L’apparition d’objets réels dans les créations plastiques n’est pas nouvelle. Les cubistes, dans les œuvres picturales, les surréalistes visaient, eux, à donner une dimension symbolique à des objets sortis de leur contexte. Enfin, Marcel Duchamp avec son ready-made entendait conférer à l’objet manufacturé une identité autre ; l’objet réel, sans autre artifice, était ainsi élevé au rang d’œuvre d’art par la simple signature de l’artiste. Plus proche de nous, on connaît également les « psycho-objets » de Jean-Pierre Raynaud, objets chargés d’affect que l’artiste investi d’une mission artistique.

Pour Rohanne Gourouvin, aussi, ces objets de rebus, perdus et laissés à l’abandon constituent le corps de son expression plastique. Il en a rencontre beaucoup d’autres depuis le premier « Boulon numéroté 11 » des pièces métalliques, de la ferraille, des fragments d’outils. Leur aspect souvent brisé, leur matière métallique patinée et surtout leur forme vont induire une classification par genre, tantôt masculin tantôt féminin. Ces objets quitteront, dès lors, le monde minéral pour accéder au règne animal sexué, voir humain. Ce mouvement de re-classification, d’élévation va engendrer une relation émotionnelle forte avec l’objet rencontré.

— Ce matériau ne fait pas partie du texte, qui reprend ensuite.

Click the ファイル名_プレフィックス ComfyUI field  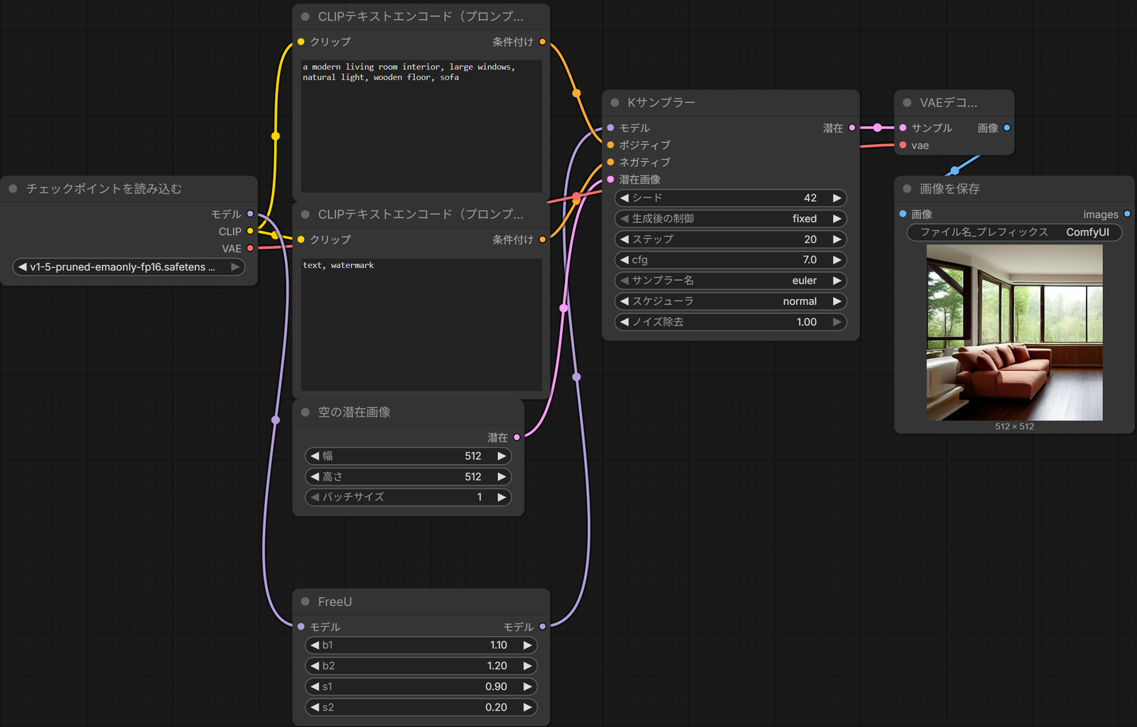point(1014,232)
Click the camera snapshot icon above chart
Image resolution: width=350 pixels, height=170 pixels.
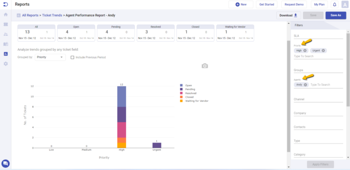[205, 66]
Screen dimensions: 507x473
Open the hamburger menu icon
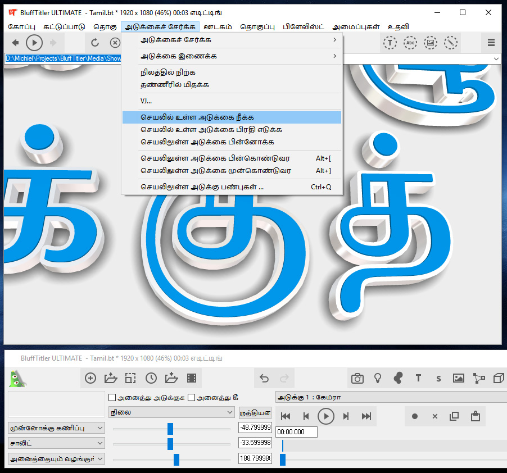pyautogui.click(x=491, y=43)
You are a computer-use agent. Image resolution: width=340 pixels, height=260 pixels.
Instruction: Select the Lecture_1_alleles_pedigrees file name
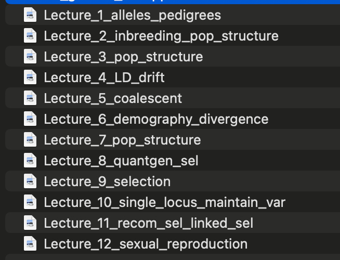tap(132, 15)
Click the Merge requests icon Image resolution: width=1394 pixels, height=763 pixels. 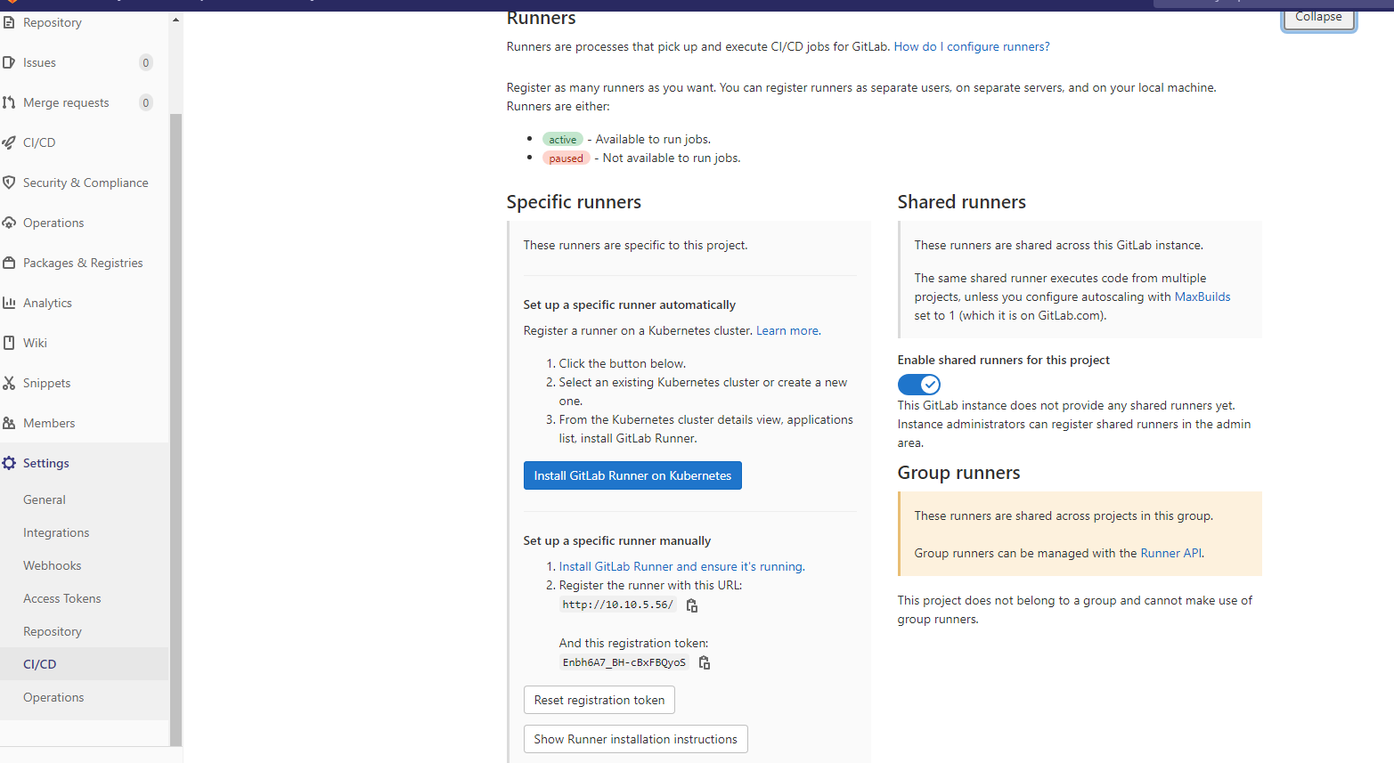[x=9, y=102]
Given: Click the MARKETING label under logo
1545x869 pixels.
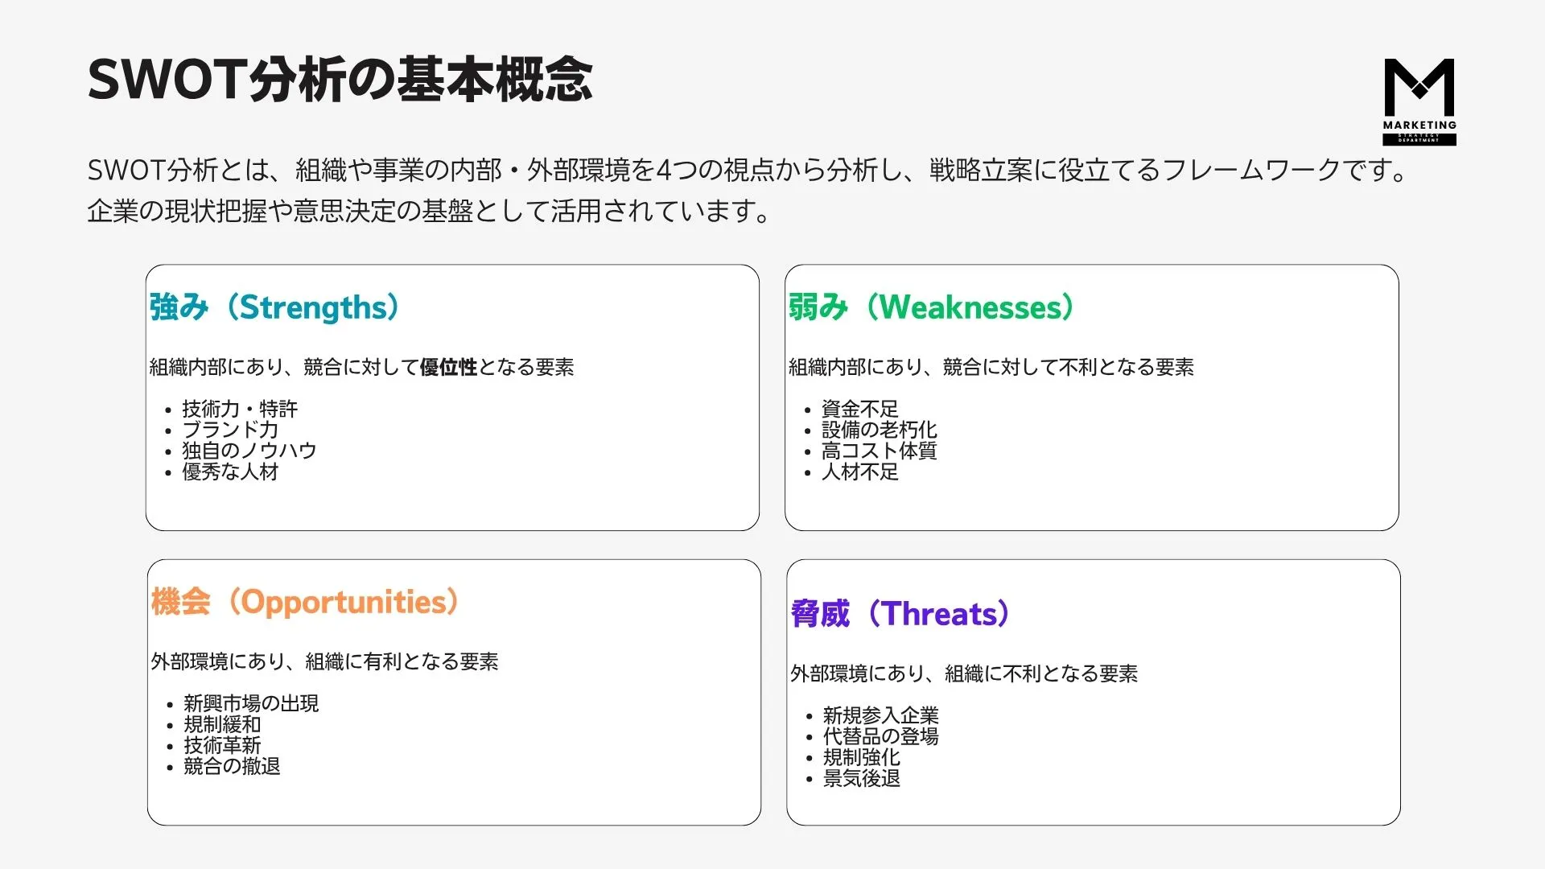Looking at the screenshot, I should click(1419, 126).

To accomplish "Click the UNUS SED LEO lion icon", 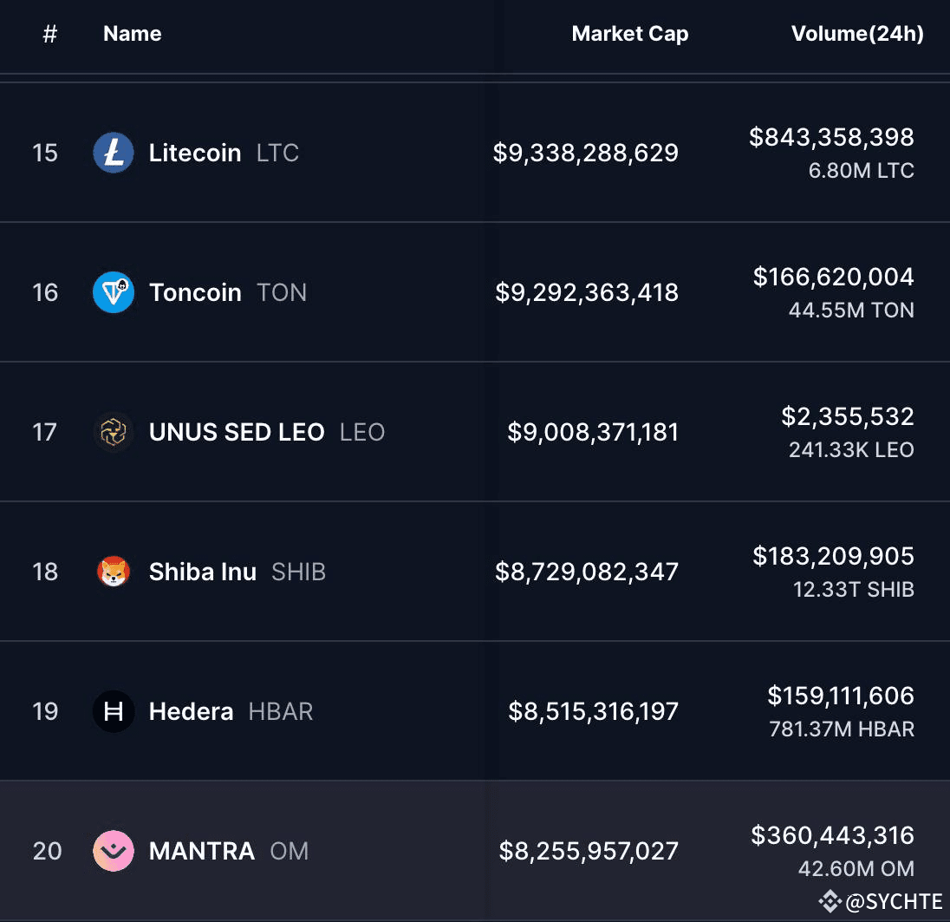I will (x=114, y=432).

De ces petites choses, objet de tant l’attention, naîtront une recherche formelle et intérieure. La démarche de Rohanne Gourouvin, à la fois sensible et complexe, emprunte aux anciens et porte, également, en elle cette part d’histoire personnelle et ce besoin de réparation, de re-création qui devient ici création.

Outre le classement par série, ces pièces collectées sont tour à tour exposées sur des socles, telles des sculptures, ou photographiées. En jouant sur l’échelle, en modifiant leur perception ; en les réinterprétant, les objets prennent dès lors des formes différents, étranges et abstraites ouvrant sur un autre point de vue. Photographié- et ainsi décontextualisé- l’objet et alors porteur d’une nouvelle identité. Mais tout ceci serait insuffisant si l’artiste ne leur redonnait pas une histoire, un passé. Le recours au dessin « à la manière de » passé. Léonard de Vinci en et la réponse formelle. Les objets redessinés, pensés, comme en gestation, puis redimensionnés par l’intermédiaire de l’objectif photographique deviennent des « créations de toutes pièces » remplies de l’univers intérieur de l’artiste à la reconquête d’un soi fragmenté après la disparition du père.

« Objets de dévotion », ces petites pièces métalliques ont valeur de relique sacrée à qui Rohanne Gourouvin a su insuffler une force créatrice, celle puisée au plus profond de soi, cette étincelle divine, ce miracle de vie, en définitive une âme.

Caroline de Fondaumière

Mémoires organiques

Take care of the sens !

À propos de mémoires organiques et autres réminiscences

Installation de Sophie Bazin

Cette installation ayant rapport à la mémoire, avant de me séduire (conduire à l’écart, dit-on en latin) et de s’exposer à moi comme une évidence, m’a parue quelque peu ambiguë. Le thème de réminiscence, dans le sens commun d’image remémorée du passé, est traité à la fois comme une expérience et son résultat. Déchausse-toi et tu entendras la mer, invite et nous promet SB d’emblée (le pari sera aussi réalisé si vous entrez chaussée, mais on perdra beaucoup à l’esthésiomètre). Sur le seuil alors, laisser avec les chaussures les tracas du dehors, participer, en l’occurrence ici, faire autrement l’expérience de la mer et revenir avec un souvenir.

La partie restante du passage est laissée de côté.